YOUR INSTRUCTIONS: Every line from the one with "Task: Click the blue Publish icon" through the last line below should be repeated exactly; pictures stay out of the copy.

[Screenshot grounding data]
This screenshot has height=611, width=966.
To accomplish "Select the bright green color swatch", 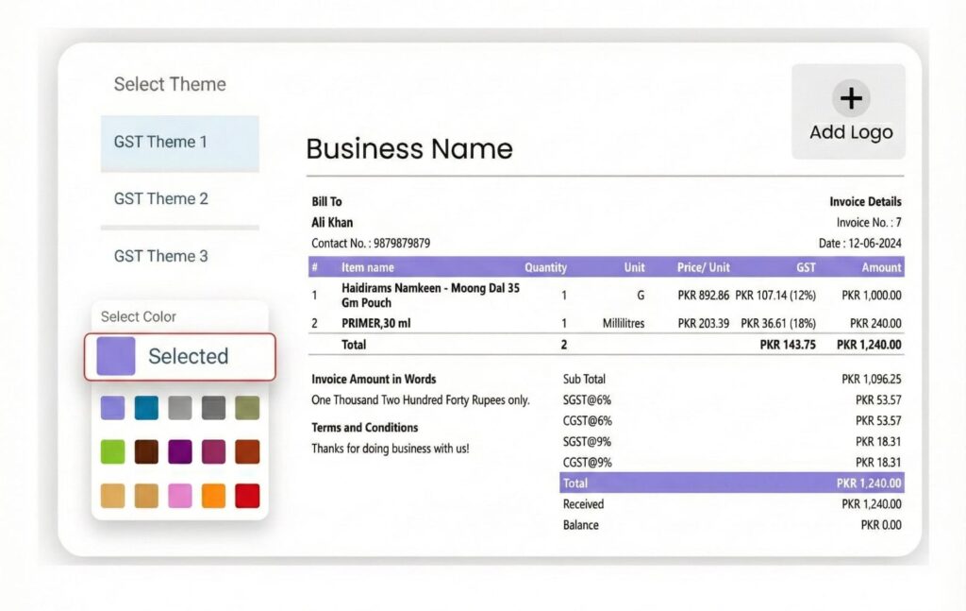I will (x=112, y=451).
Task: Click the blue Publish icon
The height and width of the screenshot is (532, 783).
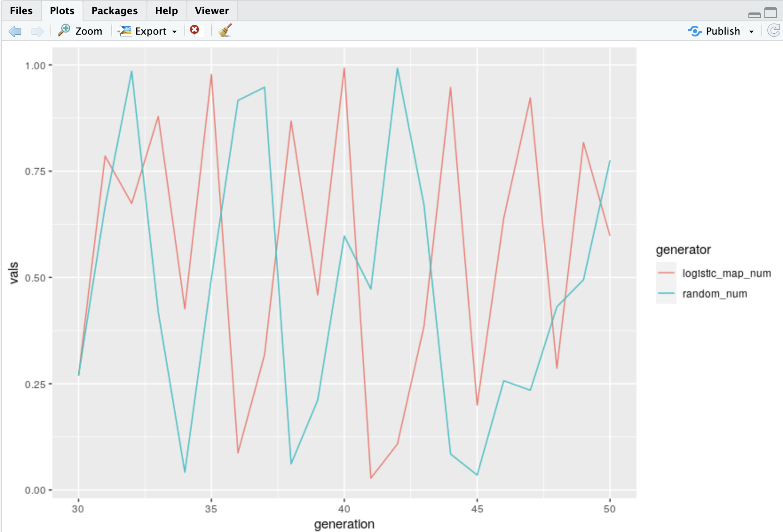Action: click(695, 31)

RESPONSE AREA:
Task: Click the blue Publish icon
The height and width of the screenshot is (532, 783).
Action: click(695, 31)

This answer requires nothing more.